**EXERCISE DIRECTIONS:** In the data below, find the line containing "Given: Open the Extensions view icon", then set down that line and every later line up to and including the line containing "Task: Click the Save button", exactly.

**DATA:**
──────────────────────────────
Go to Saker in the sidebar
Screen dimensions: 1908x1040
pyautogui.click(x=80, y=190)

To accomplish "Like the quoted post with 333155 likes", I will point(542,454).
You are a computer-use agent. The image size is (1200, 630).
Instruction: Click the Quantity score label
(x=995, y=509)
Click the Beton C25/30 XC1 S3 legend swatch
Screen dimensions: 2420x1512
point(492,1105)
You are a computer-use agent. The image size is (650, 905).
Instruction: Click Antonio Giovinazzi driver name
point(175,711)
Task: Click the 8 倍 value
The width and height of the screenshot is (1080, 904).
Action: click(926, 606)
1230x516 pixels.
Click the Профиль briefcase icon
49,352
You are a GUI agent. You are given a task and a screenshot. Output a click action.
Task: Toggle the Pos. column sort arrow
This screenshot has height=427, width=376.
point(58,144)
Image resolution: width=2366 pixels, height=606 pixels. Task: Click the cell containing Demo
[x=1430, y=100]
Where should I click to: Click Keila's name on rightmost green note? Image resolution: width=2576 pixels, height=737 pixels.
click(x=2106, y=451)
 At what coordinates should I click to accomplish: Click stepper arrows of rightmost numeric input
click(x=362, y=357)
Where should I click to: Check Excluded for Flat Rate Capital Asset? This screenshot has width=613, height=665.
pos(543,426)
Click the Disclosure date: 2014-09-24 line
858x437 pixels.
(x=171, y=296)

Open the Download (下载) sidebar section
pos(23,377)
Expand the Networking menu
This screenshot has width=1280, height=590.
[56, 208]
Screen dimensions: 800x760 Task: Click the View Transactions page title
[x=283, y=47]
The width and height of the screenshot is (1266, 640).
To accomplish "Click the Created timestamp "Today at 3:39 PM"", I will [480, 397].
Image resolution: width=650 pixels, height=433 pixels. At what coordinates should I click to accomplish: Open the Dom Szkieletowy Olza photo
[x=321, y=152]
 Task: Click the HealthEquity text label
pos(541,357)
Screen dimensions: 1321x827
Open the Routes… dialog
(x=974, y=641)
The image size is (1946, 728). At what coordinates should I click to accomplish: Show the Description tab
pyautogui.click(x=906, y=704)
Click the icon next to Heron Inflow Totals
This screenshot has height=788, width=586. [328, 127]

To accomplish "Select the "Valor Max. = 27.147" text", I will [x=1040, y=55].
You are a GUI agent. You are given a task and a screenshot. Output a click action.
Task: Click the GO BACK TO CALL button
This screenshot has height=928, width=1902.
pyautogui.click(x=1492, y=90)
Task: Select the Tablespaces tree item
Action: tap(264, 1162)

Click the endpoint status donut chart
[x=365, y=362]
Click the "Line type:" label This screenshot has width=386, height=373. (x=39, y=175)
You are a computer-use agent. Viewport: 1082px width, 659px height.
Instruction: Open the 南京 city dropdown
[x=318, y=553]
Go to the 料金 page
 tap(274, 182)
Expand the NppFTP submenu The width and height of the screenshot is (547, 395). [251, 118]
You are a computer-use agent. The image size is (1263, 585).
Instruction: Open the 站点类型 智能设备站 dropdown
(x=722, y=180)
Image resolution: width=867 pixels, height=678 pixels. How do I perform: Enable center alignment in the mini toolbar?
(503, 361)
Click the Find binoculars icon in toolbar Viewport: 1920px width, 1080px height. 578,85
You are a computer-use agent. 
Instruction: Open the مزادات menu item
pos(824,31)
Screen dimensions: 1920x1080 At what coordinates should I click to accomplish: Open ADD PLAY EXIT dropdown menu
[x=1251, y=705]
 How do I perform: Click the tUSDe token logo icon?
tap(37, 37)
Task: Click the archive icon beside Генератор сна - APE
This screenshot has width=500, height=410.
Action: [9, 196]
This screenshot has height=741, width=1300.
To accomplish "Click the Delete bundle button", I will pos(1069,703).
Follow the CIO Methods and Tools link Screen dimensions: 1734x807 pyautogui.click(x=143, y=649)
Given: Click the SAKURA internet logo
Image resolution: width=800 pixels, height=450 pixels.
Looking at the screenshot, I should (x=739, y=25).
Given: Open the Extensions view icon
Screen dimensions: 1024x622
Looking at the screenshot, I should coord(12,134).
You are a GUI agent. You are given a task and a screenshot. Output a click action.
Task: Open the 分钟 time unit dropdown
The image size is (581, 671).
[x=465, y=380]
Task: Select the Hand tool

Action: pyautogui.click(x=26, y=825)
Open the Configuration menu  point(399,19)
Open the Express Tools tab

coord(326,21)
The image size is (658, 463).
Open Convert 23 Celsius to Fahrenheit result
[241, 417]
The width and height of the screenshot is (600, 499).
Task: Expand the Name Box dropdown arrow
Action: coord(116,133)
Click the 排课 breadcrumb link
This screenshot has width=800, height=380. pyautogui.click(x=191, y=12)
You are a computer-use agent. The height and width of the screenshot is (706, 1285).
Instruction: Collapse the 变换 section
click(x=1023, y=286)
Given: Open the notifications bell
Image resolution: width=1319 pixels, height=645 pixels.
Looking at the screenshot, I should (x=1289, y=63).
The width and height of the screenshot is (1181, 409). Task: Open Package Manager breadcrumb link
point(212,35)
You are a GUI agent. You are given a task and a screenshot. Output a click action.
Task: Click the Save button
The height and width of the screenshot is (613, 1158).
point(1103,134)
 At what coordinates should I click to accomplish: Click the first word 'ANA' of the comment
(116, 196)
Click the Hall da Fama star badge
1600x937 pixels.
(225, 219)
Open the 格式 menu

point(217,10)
──────────────────────────────
**SOLUTION TO THE EXERCISE:**
Given: Open the Extensions view icon
Screen dimensions: 1024x622
Looking at the screenshot, I should coord(12,134).
You are a GUI agent. You are given a task and a screenshot. Output a click action.
Task: Open the 分钟 time unit dropdown
The image size is (581, 671).
[x=465, y=380]
Task: Select the Hand tool

Action: pyautogui.click(x=26, y=825)
Open the Configuration menu  point(399,19)
Open the Express Tools tab

coord(326,21)
The image size is (658, 463).
Open Convert 23 Celsius to Fahrenheit result
[241, 417]
The width and height of the screenshot is (600, 499).
Task: Expand the Name Box dropdown arrow
Action: coord(116,133)
Click the 排课 breadcrumb link
This screenshot has width=800, height=380. pyautogui.click(x=191, y=12)
You are a computer-use agent. The height and width of the screenshot is (706, 1285).
Instruction: Collapse the 变换 section
click(x=1023, y=286)
Given: Open the notifications bell
Image resolution: width=1319 pixels, height=645 pixels.
Looking at the screenshot, I should (x=1289, y=63).
The width and height of the screenshot is (1181, 409). Task: Open Package Manager breadcrumb link
point(212,35)
You are a GUI agent. You are given a task and a screenshot. Output a click action.
Task: Click the Save button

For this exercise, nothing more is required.